* PROVIDED TEXT:
+++

Auto Service World
Feature   September 1, 2005   by CARS Magazine

More “taking sides”, AIA weighs in, and a message from Newfoundland

Hi Jim:...

Hi Jim:

My name is Norine Raypold and my husband and I own a 6 bay shop in Spruce Grove, Alberta. We run a top notch shop and our business is increasing all the time. The reason for contacting you is I would like an address or e-mail for the shop owners responding to the article in Taking Sides. These shop owners sound very much like they also run a good shop.

I also have the privilege of being the secretary for the Canadian Independent Automotive Association, and founder and a Board of Director. I would like to contact Craig Harley, Howard Chew and Darryl Saundry. As in their letters they speak of issues that are exactly what the CIA Association is trying to bring across to the rest of the shops across Canada. I do understand that you may not be able to pass on this information.

P.S If any one is looking for information on the CIA Association they may contact me.

Thank you for your time.

Norine Raypold

Raypold’s Auto Service


Jim Anderton replies:

Thanks for writing Norine. We don’t normally print the contact information unless the reader, like you in this case, is looking for direct response from SSGM readers. That’s because with something like 100,000 readers in over thirty thousand shops, replies could get overwhelming! It should be possible to find the contact info from the Internet, and hopefully, those readers will get in touch with you directly. In the meantime, stay in touch; the business needs representation, especially if it’s national in scope.

AIA president Ray Datt responded to my “Jim’s Rant” in the May issue of SSGM:

Dear Jim:

I am writing you this email in response to your recent ‘Rant’ in SSGM Magazine (May 2005). I am in full agreement with your statement of the facts. It is true that the right to repair issue is a serious threat to both independents and consumers and until now there really hasn’t been a national voice to represent the ASP’s in Ottawa. However, I would like to bring to your attention the significant steps that AIA Canada has been taking to remedy that situation.

+++

* GIVEN RECORDS:
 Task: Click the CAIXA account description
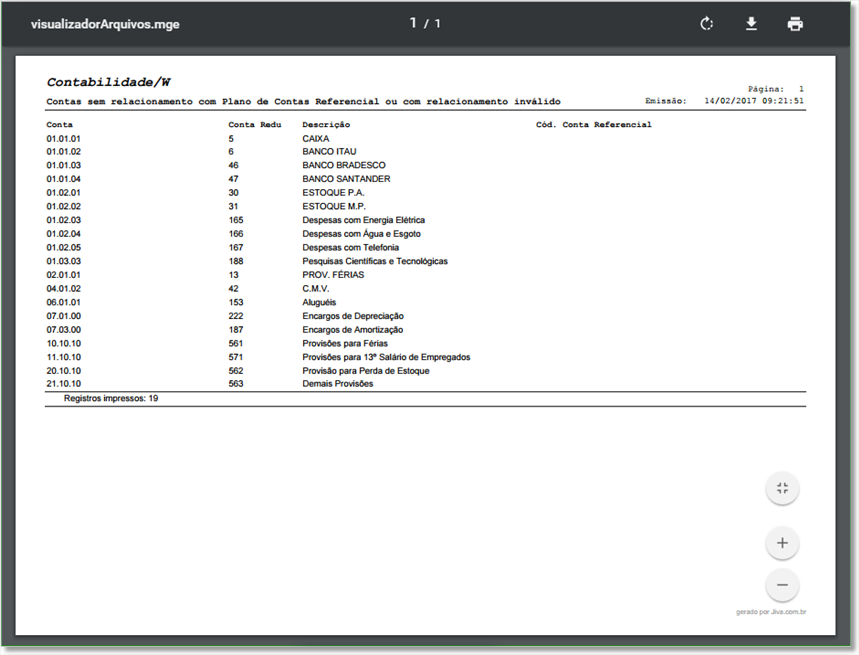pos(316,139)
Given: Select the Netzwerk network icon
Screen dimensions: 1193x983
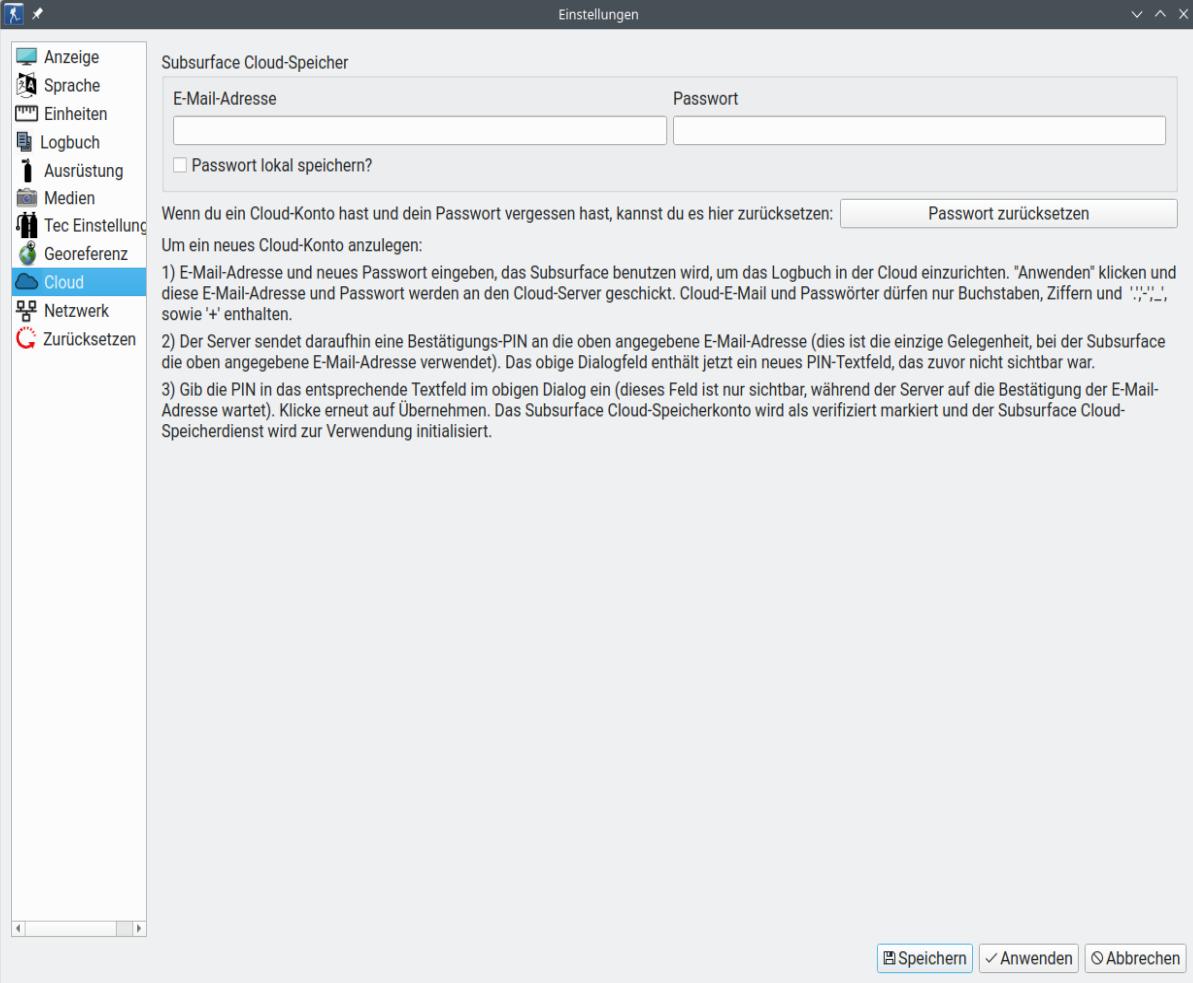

+++

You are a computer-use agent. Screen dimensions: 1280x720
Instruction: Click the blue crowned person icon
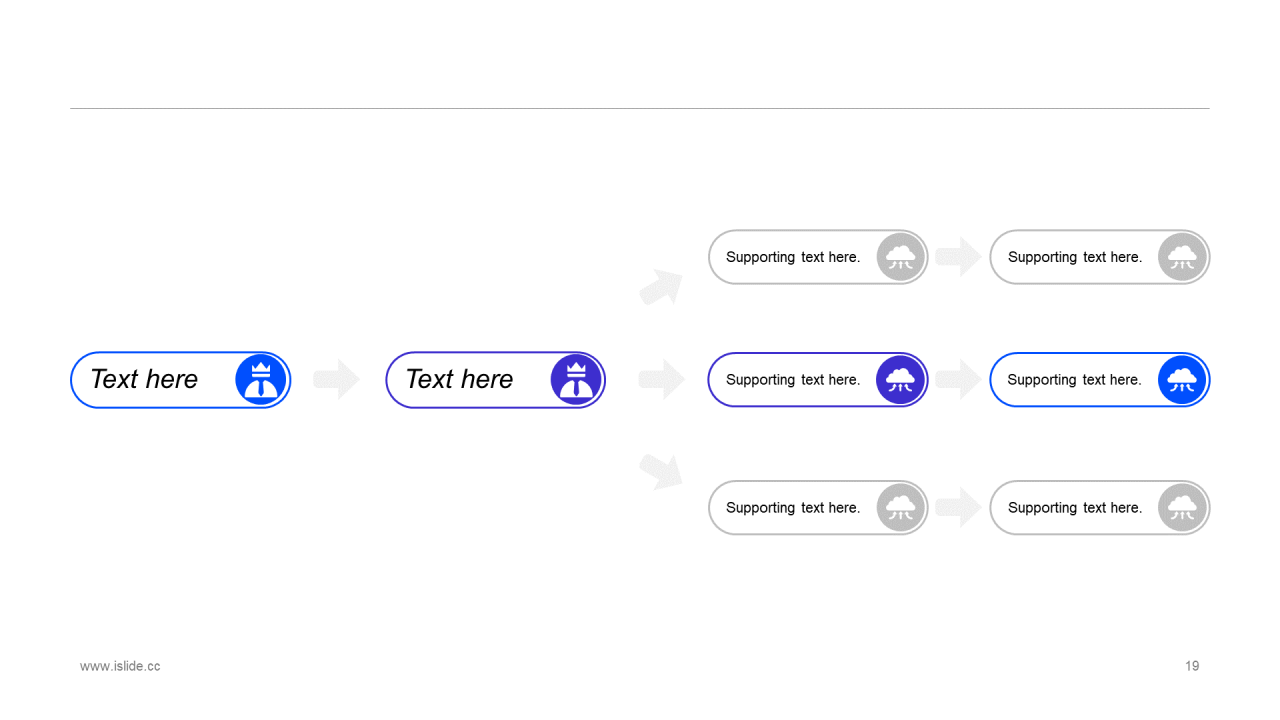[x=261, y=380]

+++

* TASKS AND EXERCISES:
(a) Can you extract the passage of the auto service letters column from "Thanks for writing" to "national in scope.", copying it word for word?
(b) Could you extend the auto service letters column, picking up right after its final sentence?

* THE RESULTS:
(a)
Thanks for writing Norine. We don’t normally print the contact information unless the reader, like you in this case, is looking for direct response from SSGM readers. That’s because with something like 100,000 readers in over thirty thousand shops, replies could get overwhelming! It should be possible to find the contact info from the Internet, and hopefully, those readers will get in touch with you directly. In the meantime, stay in touch; the business needs representation, especially if it’s national in scope.

(b)
As you know, in the US, all vehicle manufacturers make service and repair information available on the Internet through EPA legislation (for emissions related information) and a voluntary agreement is administered through the National Automotive Service Task Force. All of these manufacturers have been contacted by AIA Canada for an official position as to whether this infrastructure is available to Canadian installers. A letter has also been sent to the co-chairs of NASTF to solicit their assistance in building “NASTF” North.

AIA also circulated a questionnaire through trade publications and several other organizations to quantify the extent and nature of the access problem. This questionnaire is also on our website. Your assistance in motivating service providers to participate in this survey would help us quantify the problem for our discussions with government.

These have been first steps but we realize we need to do more. As you know, AIA Canada has had to re-invent itself in the last few years in response to the new realities in the aftermarket. Part of that re-invention has been to look at who we represent. If we are to truly be ‘the voice and the resource’ of the aftermarket, then we recognize that we have to broaden the scope of our membership to include other business lines in the industry. The ASP provincial associations are our first step in broadening our reach. One of the main reasons we started with the ASP associations was so that we could more effectively represent the industry in our right to repair lobby efforts in Ottawa. Let me be clear that we are not looking to recruit individual ASPs as members. The provincial organizations are already representing them well at the local level and we are not looking to replace them. We are looking to work with the provincial associations to bring value to their members by providing a national voice on key issues to the industry — whether they are lobbying efforts in Ottawa or image enhancement programs like Be Car Care Aware.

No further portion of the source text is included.